Consumo para la construcción
Cuando en 1999, Naomi Klein escribió su mayor ‘best seller' y Biblia del movimiento antiglobalización, No Logo, algo cambió en la mentalidad occidental; o por lo menos algo se transformó en las conciencias de un grupo de occidentales. Las marcas que, poco a poco, se habían colado en los estilos d
e vida de todos fueron desenmascaradas como una fuente de explotación.
La deslocalización de las fábricas, que ya ni siquiera formaban parte de las propias empresas, sino de subcontratas, provocó la neocolonización y todo lo que ello supone. La actual crisis económica por la que atraviesa el mundo occidental (el resto siempre ha estado en crisis), puede finalizar con la culminación de una práctica económica que destruye tanto los lugares que abandona como a los que llega.
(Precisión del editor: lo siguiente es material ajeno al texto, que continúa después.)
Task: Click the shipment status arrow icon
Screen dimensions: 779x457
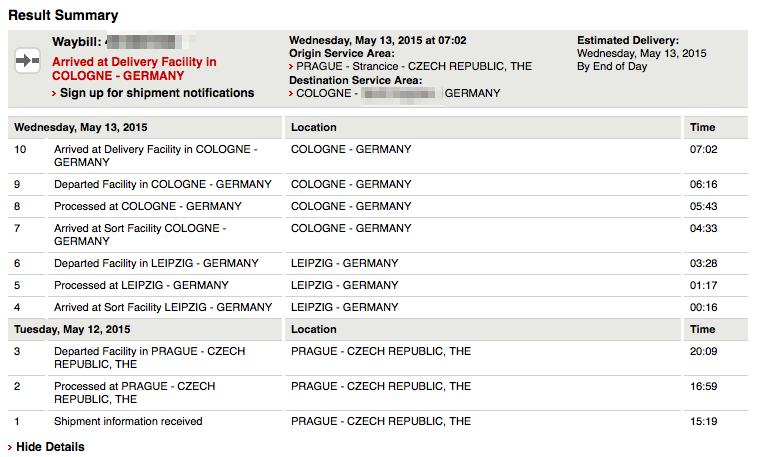Action: (27, 61)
Hoy, las fábricas situadas en España se encuentran en un escenario de ‘Eres' y, a la vez, de dobles turnos. No hay poco trabajo, sólo hay necesidad de aumentar la producción con menor gasto y, con ello, hacer homéricas las ganancias. Se trata de aprovechar una situación de debilidad generalizada para dar el zarpazo definitivo y librarse de las prestaciones sociales. Con estas premisas, los consumidores y trabajadores a la vez se enfrentan a la verdadera crisis: su consumo es su destrucción.